One of the largest U.S. financial institutions on Tuesday announced a sustainability policy that precludes any backing for new Arctic oil development.

The new policy announced by JPMorgan Chase won cheers from Alaska environmentalists and some Alaska Native groups but was criticized by the state’s Republican governor, Mike Dunleavy.

The governor took to Twitter to blast JPMorgan Chase, which is the biggest U.S. bank in asset rankings.

“Nobody does resource development and extraction better than Alaskans – we live in an age where a future based on resource development and protecting the environment are not mutually exclusive,” he added.

Dunleavy’s spokesman did not provide further comment.

Jason Brune, the Dunleavy administration’s commissioner of environmental conservation, used Twitter to suggest that the Alaska Permanent Fund, the state’s oil-wealth savings account, divest its shares of JPMorgan Chase.

A coalition of Alaska environmental and Alaska Native groups, however, praised the bank’s new policy, citing the Arctic National Wildlife Refuge in particular.

“Contrary to what Gov. Dunleavy and Alaska’s congressional delegation would like the nation to believe, Alaskans who are already living with the effects of climate change and industrialization are strongly opposed to oil drilling that would imperil the Gwich’in and Inupiat peoples, and the lands, waters, and wildlife on which they depend,” said the statement. “Alaska and the rest of the nation should celebrate this announcement as another sign that the financial industry recognizes that we must confront the crisis of climate change harming Alaskans, and that special places—especially those sacred to Indigenous communities—should be protected from fossil-fuel development.”

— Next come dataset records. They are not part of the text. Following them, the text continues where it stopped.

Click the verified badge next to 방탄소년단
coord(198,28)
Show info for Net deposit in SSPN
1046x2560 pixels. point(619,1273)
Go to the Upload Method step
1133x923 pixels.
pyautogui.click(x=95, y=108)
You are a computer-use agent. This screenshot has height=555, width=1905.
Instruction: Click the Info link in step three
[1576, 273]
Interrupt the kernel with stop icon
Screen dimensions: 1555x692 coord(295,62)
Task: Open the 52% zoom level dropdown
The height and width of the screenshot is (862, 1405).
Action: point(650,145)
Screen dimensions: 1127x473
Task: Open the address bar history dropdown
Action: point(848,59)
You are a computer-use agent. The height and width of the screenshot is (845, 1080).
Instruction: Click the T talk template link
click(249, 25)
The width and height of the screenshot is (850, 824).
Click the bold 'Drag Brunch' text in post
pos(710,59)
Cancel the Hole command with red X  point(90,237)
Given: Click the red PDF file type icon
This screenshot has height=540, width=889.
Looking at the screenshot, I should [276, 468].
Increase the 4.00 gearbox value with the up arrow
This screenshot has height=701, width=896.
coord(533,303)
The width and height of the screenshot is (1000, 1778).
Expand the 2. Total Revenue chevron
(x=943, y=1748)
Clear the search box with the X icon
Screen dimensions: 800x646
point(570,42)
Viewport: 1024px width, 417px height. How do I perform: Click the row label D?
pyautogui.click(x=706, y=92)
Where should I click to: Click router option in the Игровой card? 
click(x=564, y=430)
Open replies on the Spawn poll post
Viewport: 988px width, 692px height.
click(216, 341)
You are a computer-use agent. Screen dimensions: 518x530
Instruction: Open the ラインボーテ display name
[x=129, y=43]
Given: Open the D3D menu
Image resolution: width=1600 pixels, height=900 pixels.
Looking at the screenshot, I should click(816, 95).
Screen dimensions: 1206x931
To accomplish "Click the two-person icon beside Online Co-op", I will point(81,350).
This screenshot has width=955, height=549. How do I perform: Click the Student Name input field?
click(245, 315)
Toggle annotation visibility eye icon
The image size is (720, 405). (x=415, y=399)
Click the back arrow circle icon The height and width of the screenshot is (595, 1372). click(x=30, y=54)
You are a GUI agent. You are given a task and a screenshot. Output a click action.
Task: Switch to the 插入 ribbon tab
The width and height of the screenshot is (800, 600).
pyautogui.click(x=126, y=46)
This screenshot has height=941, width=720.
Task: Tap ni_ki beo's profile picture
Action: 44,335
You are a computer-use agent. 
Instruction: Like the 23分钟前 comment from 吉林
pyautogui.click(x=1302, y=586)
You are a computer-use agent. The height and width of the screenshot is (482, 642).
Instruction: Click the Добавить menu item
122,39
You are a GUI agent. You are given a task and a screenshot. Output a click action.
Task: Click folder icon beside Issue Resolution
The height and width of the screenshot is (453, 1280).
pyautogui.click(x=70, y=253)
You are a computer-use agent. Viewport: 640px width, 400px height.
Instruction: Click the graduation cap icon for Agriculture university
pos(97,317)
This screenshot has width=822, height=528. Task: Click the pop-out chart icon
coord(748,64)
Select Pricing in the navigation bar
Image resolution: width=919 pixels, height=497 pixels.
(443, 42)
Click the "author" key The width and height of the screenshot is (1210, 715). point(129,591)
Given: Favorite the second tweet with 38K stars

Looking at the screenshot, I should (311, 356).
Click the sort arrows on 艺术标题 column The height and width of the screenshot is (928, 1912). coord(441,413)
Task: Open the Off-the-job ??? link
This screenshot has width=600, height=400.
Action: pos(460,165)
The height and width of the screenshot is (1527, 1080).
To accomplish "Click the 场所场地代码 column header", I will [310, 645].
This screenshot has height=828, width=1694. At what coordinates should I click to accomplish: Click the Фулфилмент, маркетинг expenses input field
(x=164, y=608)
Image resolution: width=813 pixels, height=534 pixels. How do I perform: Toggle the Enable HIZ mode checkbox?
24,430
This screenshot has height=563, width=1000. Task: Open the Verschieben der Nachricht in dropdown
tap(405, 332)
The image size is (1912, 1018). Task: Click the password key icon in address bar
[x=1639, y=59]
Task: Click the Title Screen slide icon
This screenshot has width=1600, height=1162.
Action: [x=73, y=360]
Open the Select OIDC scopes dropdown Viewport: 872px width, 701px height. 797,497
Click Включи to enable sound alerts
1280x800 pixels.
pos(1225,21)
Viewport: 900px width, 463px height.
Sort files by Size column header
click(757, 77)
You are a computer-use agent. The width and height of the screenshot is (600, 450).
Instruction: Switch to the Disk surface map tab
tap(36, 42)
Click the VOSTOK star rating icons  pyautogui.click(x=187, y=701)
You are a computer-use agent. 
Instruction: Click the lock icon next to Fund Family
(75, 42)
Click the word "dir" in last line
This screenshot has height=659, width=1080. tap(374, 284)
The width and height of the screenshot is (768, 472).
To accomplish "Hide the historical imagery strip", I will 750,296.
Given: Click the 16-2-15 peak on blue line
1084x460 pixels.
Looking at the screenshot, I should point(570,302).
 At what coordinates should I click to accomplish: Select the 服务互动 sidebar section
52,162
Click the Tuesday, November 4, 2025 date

The statement was from nine organizations: the Gwich’in Steering Committee, the Northern Alaska Environmental Center, Audubon Alaska, Trustees for Alaska, the Fairbanks Climate Action Committee, the Native Movement, the Alaska Center, the Eyak Preservation Council and the Alaska Climate Action Network.

[Citing climate change, Goldman Sachs rules out new Arctic oil financing]

JPMorgan Chase is now the second major U.S. bank to take a position against financing Arctic oil development. In December, Goldman Sachs announced a similar policy.

Dunleavy, in response to that new policy, ordered the state to end its business relationships with Goldman Sachs wherever possible.

He ordered the company ejected from its position as an underwriter of bonds the state plans to issue to pay off tax credits owed to oil producers, according to a letter sent to Goldman by then-Acting Revenue Commissioner Mike Barnhill.

Goldman Sachs’ new policy is “in direct conflict with the goals of the State of Alaska and threatens Alaska’s oil and gas industry, one of the state’s primary revenue sources and economic drivers,” Barnhill said in the letter

JPMorgan Chase was also on the list of investment companies the state has lined up to finance bonds to repay outstanding oil tax credits.

Also taking a similar position against financing Arctic oil development are several European banks, including British-based Barclays Plc.

Opponents of expanded Arctic oil drilling are hoping more banks and investment companies will join the movement. In January, 15 Democratic U.S. senators sent a letter to 11 companies, including JPMorgan Chase, asking them to refrain from financing any new Arctic oil development. In response, Alaska’s all-Republican Congressional delegation wrote to the companies to urge them to continue financing Arctic oil projects.

JPMorgan Chase’s prohibition on financing new Arctic oil development was just part of its new policy. The policy also prohibits the financing of any companies that derive a majority of revenues from coal extraction and financing of any coal-fired power plant “unless it is utilizing carbon capture and sequestration technology.”

The new policy promotes what the company called “market-based policy solutions to address climate change, drive clean energy innovation and protect underserved communities.” The company said it has joined the Climate Leadership Council, a bipartisan group seeking to achieve a carbon tax-and-dividend program for the nation.